Re: [PATCH] Do not send unretriable requests on reused pinned connections

From: Amos Jeffries <squid3_at_treenet.co.nz>
Date: Sat, 01 Dec 2012 16:27:16 +1300

On 1/12/2012 1:31 p.m., Henrik Nordström wrote:
> fre 2012-11-30 klockan 15:30 -0700 skrev Alex Rousskov:
>
>> Squid is sending POST requests on reused pinned connections, and
>> some of those requests fail due to a pconn race, with no possibility for
>> a retry.
> Yes... and we have to for NTLM, TPROXY and friends or they get in a bit
> of trouble from connection state mismatch.
>
> If sending the request fails we should propagate this to the client by
> resetting the client connection and let the client retry.
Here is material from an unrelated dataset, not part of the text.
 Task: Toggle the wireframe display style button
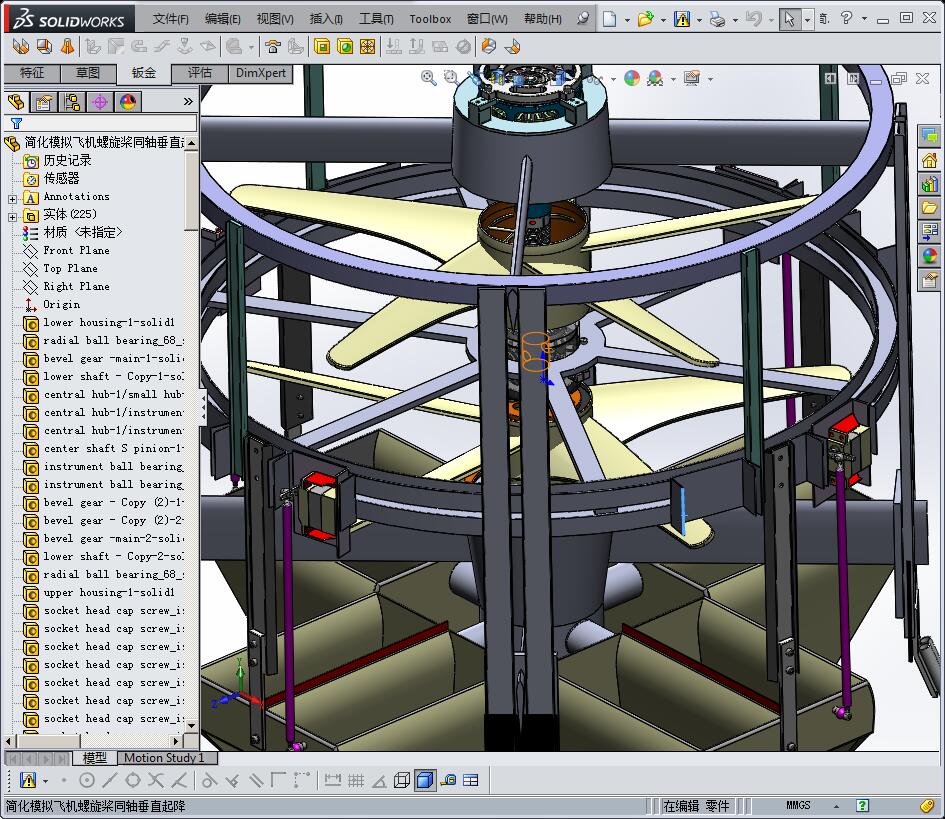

It seems to me we are also forced to do this for ssl-bump connections.
  * Opening a new connection is the wrong thing to do for server-first
bumped connections, where the new connection MAY go to a completely
different server than the one whose certificate was bumped with. We
control the IP:port we connect to, but we cannot control IP-level load
balancers existence.
  * client-first bumped connections do not face the lag, *BUT* there is
no way to identify them at forwarding time separately from server-first
bumped.
  * we are pretending to be a dumb relay - which offers the ironclad
guarantee that the server at the other end is a single TCP endpoint (DNS
uncertainty is only on the initial setup. Once connected packets reach
*an* endpoint they all do or the connection dies).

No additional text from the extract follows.